Enter the fabulous Erica Spyres as Sylvia a young woman who is losing her hearing. On the brink of total deafness, she falls for the deaf son– and is about to open up his world, thus challenging  the delicate balance his family has struck around communication, connection, meaning, words. Is deafness a handicap? Should  Billy learn to sign?  Which language is best? Do words say it all? HOW DO WE COMMUNICATE? Act II takes an odd but illuminating turn, and leaves us unsettled with all the right questions.

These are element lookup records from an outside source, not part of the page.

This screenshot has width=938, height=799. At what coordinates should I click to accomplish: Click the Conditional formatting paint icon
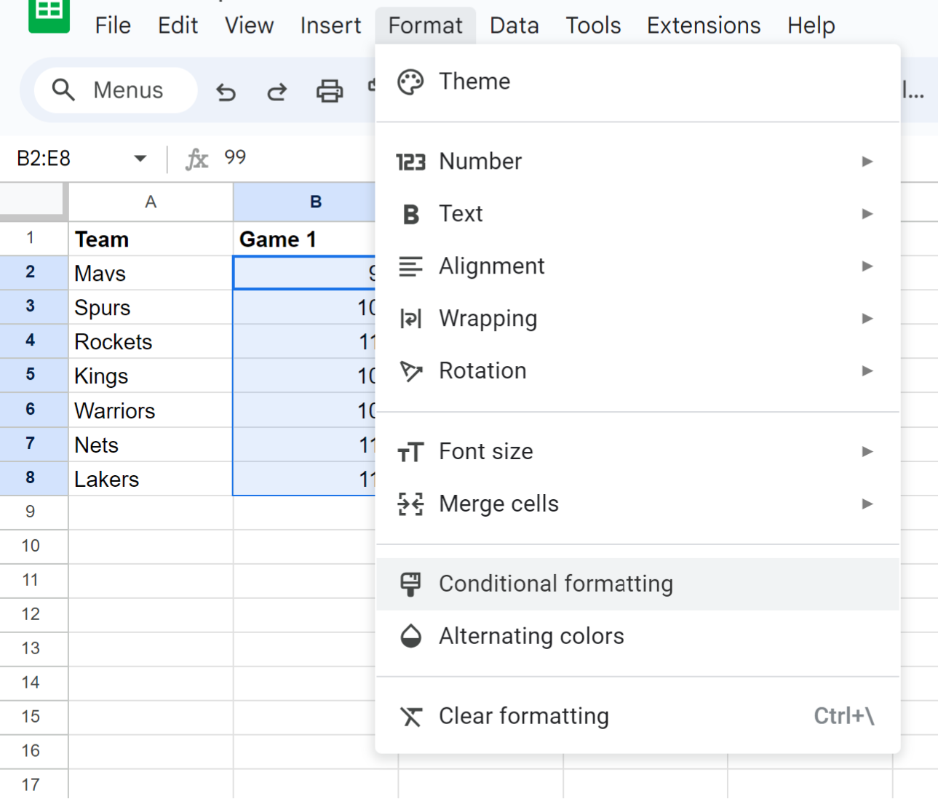[410, 584]
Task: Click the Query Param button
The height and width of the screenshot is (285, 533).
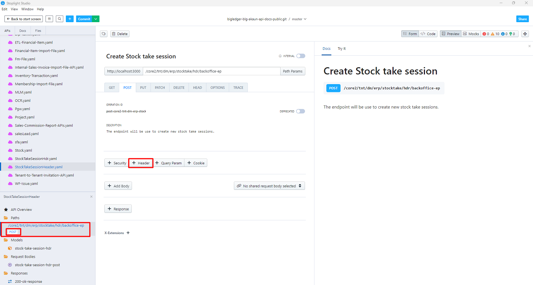Action: point(168,163)
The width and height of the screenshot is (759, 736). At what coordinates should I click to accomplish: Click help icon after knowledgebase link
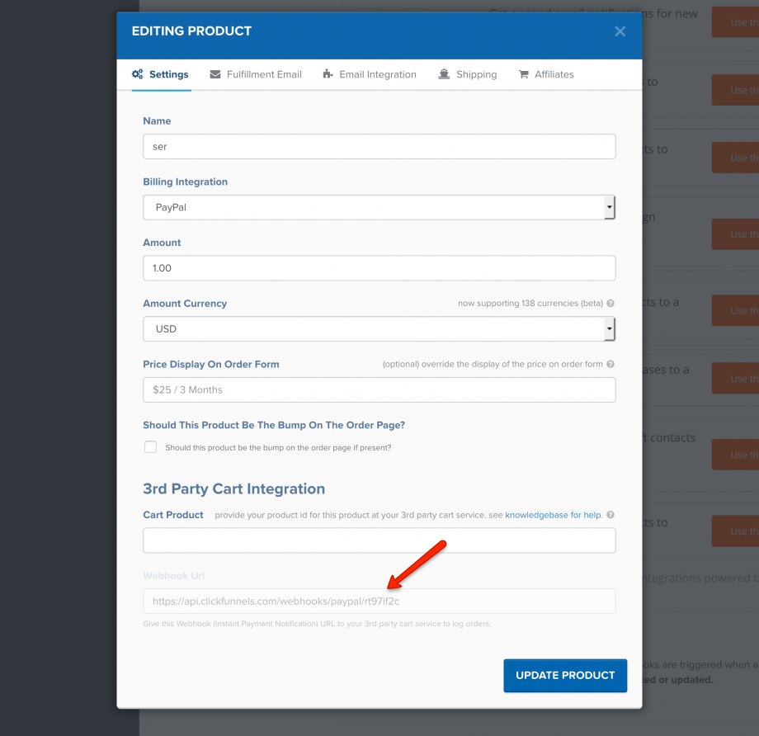(x=611, y=515)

Director Bevin O’Gara has set the action in the round so we see everything as if from all sides. Video screens hover above, translating signing and speech, and in one ingenious moment they spell out what we KNOW the characters are thinking but NOT saying or signing. At another moment, they translate music into images and all of our senses are synaesthetically involved, reinforcing the notion that communication is more than the sum of its parts. DO NOT MISS “TRIBES” THROUGH 10/12!